Commercial Division Blog
Plaintiff-Contractor Awarded Intended Contract Rate After Bench Trial, No “Prevailing Party” For Purposes of Fee Shifting Provision
Posted: August 1, 2025 / Written by: Jeffrey M. Eilender, Thomas A. Kissane, Samuel L. Butt, Joshua Wurtzel, Channing J. Turner / Categories Breach of Contract, Contract Interpretation, Fee Shifting/Prevailing Party
Plaintiff-Contractor Awarded Intended Contract Rate After Bench Trial, No “Prevailing Party” For Purposes of Fee Shifting Provision
On June 23, 2025, Justice Melissa A. Crane issued a decision following a bench trial, awarding a contractor the rate intended by the parties rather than a rate that was the product of mutual mistake, and finding that neither party was entitled to invoke the contract’s fee-shifting provision. The case is Titan Constr. Servs., LLC v Board of Mgrs. of PS 90 Condominium, Index No. Index No. 652243/2021.

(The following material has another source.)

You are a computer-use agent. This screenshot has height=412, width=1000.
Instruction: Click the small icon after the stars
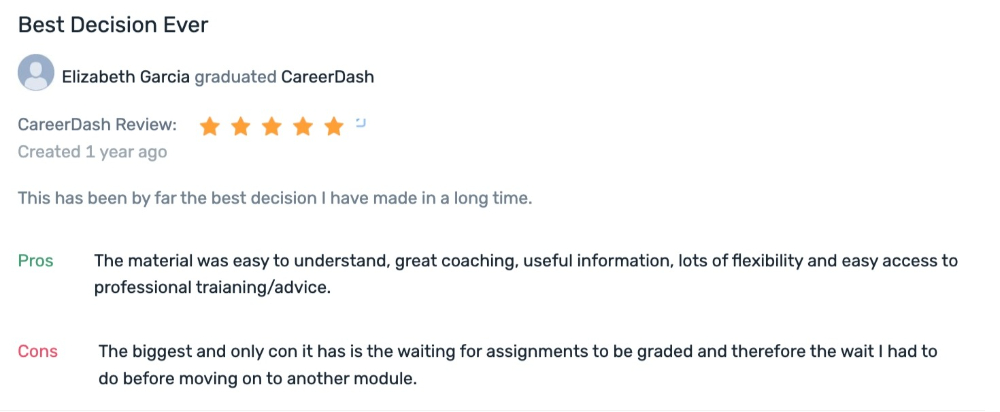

In a July 2016 contract with defendant PS 90 Condominium, plaintiff Titan Construction Services agreed to repair the terra cotta at defendant’s condominium. Titan sued to enforce the rate of $285 per square inch that appeared on a bid form annexed to the contract. Justice Crane had denied Titan’s motion for summary judgment and set the matter down for a bench trial as to whether the parties agreed to a particular price and, if not, what a reasonable price would be.
After trial, Justice Crane found that the parties had agreed on price, so did not reach the second question:
. . . it would appear no party disputes that it was a mistake to append the April bid form containing the bid of $285 per square inch to the contract.
Plaintiff does not argue that a court will reform the instrument to do what is reasonable in the face of evidence of actual intent. Rather, PLAINTIFF ADMITS that "Where a written instrument fails to conform to the intended agreement between the parties whether caused by the mutual mistake of the parties, however induced, or of the mistake of one party and fraud of the other, or for some other reason a court will reform the instrument so as to make it conform to the actual agreement between the parties" (Pl Post Trial Br. [EDOC 115] at pg 17). This position comports with the law. "Where there is no mistake about the agreement and the only mistake alleged is in the reduction of that agreement to writing, such mistake of the scrivener, or of either party, no matter how it occurred, may be corrected." . . .
Unfortunately for plaintiff, the evidence shows that the parties had meant to agree to $2.06 a square inch.
Slip op., pp. 2-3 (emphasis in decision, internal citations omitted.)
The April 2016 bid form calling for $285 per square inch was attached to the July 2016 contract but PS 90 Condominium signed the July contract, with that attachment, in error: The “May 16, 2016 bid submission . . . which post dates the April bid submission, and is Titan's final bid . . . lists a square inch price of $2.06 . . ..”, slip op., p. 3 (emphasis in decision), and both parties performed the first phase of the contract at $2.06 per square inch. Id., pp. 3-4
The contract was extended to a second phase of work, and Titan admitted at trial “that the bid unit pricing meant that the contractor would perform additional work at the same unit price.” Slip op., p. 4.
Justice Crane therefore applied the $2.06 per square inch rate to Titan’s unpaid work which, after deducting $34,415.00 for work PS 90 Condominium showed to be defective, led to an award of $59,385.04, plus interest. “As Titan has not proved its case with respect to the unit price, and defendant has largely failed to prove its counterclaims, neither party can be considered the prevailing party for purposes of the attorney fee provision of the contract.” Id., p. 8.